Hyperexcitability in Na_V1.7-I848T iPSC-SNs can be reversed by dynamic clamp reduction in Na_V1.7 currents. (A) Representative traces from one iPSC-SN depicting the determination of current threshold with graded 200 ms current injections at baseline (black, 55 pA), Na_V1.7-I848T (blue, top right, 50 pA), and with various degrees of Na_V1.7 current subtraction via dynamic clamp. Normalization of current threshold (defined as current threshold returning to baseline levels) was reached with subtraction of 40% of the total Na_V1.7 current. (B) Representative traces of repetitive action potential firing with a 1000 ms duration current injection at twice the threshold current in the same iPSC-SN as Fig. 4A. Illustrated are baseline repetitive firing levels (black, nine action potentials generated), Na_V1.7-I848T repetitive firing (blue, top row, 12 action potentials generated), and traces depicting various degrees of Na_V1.7 current subtraction and their respective action potentials fired.

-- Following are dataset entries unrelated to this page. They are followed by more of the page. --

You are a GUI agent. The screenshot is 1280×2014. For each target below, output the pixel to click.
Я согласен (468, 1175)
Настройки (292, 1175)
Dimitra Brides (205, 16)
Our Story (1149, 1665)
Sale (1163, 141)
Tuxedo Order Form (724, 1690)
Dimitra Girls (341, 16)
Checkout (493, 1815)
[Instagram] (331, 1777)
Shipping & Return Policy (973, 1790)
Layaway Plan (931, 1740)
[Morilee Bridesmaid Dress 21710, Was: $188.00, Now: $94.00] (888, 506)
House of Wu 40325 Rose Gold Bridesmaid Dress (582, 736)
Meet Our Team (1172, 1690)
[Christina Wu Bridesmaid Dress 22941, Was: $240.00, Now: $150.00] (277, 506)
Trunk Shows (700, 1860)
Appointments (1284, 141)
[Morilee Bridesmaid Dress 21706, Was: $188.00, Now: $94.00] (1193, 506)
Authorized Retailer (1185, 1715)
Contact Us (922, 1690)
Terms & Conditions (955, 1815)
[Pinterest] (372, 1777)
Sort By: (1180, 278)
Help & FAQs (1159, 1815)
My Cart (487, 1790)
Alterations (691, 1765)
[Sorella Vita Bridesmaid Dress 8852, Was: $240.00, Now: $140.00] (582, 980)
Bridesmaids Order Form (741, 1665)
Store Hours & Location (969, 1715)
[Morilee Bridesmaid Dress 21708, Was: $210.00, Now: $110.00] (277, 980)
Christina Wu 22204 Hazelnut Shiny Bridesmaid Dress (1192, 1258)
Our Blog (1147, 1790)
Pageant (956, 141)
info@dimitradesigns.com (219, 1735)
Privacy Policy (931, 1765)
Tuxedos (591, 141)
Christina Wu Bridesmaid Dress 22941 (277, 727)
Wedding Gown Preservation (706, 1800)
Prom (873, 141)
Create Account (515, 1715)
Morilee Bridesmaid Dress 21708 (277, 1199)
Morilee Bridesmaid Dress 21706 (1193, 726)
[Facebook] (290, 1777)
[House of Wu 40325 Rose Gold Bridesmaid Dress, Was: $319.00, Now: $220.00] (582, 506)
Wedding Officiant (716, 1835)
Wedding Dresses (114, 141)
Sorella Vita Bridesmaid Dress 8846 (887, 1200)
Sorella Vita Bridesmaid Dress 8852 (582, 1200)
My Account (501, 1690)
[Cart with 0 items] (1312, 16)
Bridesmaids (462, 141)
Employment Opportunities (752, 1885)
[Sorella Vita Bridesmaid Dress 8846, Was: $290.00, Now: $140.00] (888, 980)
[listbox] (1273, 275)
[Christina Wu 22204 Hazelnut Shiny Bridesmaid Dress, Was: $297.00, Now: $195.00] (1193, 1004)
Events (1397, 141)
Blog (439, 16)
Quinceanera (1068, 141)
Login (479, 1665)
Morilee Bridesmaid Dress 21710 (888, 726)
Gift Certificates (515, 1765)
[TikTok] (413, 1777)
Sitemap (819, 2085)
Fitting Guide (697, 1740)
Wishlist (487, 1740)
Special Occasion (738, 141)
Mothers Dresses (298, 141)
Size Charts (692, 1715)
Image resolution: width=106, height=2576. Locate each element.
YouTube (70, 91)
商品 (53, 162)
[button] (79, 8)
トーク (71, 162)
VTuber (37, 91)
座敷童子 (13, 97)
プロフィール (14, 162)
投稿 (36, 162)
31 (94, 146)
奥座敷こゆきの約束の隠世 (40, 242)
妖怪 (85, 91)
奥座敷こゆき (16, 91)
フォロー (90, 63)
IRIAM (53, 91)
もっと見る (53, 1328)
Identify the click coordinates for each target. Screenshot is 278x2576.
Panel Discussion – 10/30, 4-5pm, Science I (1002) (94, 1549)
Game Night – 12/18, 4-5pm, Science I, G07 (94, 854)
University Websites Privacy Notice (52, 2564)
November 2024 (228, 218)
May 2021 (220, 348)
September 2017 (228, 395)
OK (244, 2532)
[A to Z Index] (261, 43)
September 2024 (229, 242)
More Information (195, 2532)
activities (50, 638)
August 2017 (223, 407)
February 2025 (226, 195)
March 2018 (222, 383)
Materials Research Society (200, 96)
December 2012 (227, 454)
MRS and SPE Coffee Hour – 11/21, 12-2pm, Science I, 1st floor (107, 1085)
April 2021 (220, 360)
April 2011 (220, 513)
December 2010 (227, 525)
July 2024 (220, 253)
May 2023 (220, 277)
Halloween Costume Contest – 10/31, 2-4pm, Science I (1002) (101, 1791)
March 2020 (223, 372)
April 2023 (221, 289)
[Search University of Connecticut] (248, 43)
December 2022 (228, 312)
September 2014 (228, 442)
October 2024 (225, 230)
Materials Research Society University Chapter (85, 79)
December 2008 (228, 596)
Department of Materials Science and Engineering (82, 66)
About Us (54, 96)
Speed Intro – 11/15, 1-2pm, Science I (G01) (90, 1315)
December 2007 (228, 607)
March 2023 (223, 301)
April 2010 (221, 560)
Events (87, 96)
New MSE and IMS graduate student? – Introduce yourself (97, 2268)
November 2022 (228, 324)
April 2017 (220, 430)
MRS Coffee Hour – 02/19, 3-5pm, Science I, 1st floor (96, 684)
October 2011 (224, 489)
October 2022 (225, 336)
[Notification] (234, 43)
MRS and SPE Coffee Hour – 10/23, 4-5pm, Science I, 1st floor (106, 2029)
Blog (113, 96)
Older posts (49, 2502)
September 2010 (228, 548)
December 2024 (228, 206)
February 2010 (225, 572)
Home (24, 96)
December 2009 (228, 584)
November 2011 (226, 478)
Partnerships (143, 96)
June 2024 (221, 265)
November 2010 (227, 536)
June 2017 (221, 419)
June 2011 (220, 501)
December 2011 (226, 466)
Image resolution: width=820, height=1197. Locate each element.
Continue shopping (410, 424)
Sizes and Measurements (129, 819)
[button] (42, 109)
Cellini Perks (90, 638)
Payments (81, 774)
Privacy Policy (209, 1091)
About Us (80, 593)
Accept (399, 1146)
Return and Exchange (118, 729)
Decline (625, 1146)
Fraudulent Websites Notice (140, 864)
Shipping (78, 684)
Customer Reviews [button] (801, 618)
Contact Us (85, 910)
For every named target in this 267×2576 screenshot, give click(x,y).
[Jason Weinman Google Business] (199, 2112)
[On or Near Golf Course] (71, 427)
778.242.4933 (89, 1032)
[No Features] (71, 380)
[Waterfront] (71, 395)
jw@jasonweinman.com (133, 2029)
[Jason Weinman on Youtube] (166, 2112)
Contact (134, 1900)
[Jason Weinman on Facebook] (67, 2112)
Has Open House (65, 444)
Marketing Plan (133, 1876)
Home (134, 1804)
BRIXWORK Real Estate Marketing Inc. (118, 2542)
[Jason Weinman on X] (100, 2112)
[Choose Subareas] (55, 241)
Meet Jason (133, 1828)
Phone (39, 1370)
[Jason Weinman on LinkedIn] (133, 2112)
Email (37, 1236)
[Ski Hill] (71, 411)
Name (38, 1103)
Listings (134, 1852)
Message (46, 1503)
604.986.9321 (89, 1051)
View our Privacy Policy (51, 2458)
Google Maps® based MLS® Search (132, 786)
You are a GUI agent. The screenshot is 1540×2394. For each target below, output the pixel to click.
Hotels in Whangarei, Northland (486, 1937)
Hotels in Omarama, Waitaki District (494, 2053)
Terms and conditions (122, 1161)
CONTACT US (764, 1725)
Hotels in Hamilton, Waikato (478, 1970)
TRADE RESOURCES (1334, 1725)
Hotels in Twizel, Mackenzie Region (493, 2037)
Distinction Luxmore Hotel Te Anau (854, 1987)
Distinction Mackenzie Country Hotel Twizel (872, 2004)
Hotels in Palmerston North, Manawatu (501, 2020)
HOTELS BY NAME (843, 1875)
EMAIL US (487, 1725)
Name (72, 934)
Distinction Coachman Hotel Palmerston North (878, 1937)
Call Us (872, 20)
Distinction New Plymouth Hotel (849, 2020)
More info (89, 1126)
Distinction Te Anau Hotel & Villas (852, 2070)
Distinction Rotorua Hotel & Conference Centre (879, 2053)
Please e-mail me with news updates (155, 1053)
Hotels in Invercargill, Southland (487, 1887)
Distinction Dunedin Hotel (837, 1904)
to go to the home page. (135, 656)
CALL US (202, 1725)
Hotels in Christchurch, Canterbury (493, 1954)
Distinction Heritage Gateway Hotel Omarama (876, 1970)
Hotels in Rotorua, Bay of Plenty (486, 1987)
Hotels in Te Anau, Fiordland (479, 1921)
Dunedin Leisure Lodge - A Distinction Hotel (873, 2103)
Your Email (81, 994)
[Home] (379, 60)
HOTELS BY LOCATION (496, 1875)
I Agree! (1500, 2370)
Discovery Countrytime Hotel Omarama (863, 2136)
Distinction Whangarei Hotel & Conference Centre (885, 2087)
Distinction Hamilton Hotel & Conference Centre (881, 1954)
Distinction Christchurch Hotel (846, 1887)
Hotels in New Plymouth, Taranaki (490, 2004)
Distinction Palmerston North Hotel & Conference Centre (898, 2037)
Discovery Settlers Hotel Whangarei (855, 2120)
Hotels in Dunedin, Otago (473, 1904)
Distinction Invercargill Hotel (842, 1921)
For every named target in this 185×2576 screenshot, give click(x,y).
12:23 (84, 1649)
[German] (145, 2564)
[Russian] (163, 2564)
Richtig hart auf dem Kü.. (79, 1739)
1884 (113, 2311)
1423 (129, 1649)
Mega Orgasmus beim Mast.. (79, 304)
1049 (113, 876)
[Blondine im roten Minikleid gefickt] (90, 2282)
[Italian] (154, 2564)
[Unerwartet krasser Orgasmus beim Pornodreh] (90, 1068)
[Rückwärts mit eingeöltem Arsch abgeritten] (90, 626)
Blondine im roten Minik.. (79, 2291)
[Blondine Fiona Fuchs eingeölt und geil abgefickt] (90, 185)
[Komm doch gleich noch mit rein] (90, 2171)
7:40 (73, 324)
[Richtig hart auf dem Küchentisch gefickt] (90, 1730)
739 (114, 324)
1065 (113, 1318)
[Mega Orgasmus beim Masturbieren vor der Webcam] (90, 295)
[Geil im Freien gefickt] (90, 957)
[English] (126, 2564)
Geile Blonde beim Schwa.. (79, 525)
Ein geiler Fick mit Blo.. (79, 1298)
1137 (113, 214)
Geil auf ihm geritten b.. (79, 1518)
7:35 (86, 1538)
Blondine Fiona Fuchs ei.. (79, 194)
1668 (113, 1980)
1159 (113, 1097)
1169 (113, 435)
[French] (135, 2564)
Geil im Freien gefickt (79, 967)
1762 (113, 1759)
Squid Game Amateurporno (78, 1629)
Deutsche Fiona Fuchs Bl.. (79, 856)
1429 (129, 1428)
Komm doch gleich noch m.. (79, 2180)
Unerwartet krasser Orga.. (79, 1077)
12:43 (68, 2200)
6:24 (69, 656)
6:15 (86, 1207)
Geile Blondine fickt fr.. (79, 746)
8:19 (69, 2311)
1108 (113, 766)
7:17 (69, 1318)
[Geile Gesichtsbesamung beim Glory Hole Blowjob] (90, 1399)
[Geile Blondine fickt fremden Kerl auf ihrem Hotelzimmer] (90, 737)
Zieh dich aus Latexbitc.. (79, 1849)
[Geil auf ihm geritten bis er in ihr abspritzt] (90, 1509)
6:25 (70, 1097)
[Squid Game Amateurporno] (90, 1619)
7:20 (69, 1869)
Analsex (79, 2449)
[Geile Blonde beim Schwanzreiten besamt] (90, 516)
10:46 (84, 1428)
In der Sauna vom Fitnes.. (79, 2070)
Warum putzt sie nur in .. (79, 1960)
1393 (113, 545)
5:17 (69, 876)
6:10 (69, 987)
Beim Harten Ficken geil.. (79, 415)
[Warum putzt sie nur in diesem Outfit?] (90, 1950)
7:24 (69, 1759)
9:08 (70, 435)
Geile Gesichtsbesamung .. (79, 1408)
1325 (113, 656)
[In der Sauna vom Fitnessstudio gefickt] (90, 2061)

In this neuron, subtraction of 60% of the Na_V1.7 current normalized repetitive firing (i.e. reduced repetitive firing to no more than equal to baseline levels).

Figure 6

Hyperexcitability in IEM iPSC-SNs can be reversed by approximately a one-half reduction in Na_V1.7 current. (A) Current threshold can be normalized (i.e. returned to control levels) by subtraction of 55.56 ± 8.01% (n = 9) of Na_V1.7 current in Na_V1.7-S241T iPSC-SNs and 44.29 ± 6.85% (n = 7) of Na_V1.7 current in Na_V1.7-I848T iPSC-SNs. Ordinates show percent block of current needed to restore current threshold and repetitive firing to control levels. (B) Repetitive firing can be corrected by subtraction of 53.33 ± 8.17% and 48.00 ± 8.00% of Na_V1.7 current in Na_V1.7-S241T (n = 9) and Na_V1.7-I848T (n = 5) iPSC-SNs.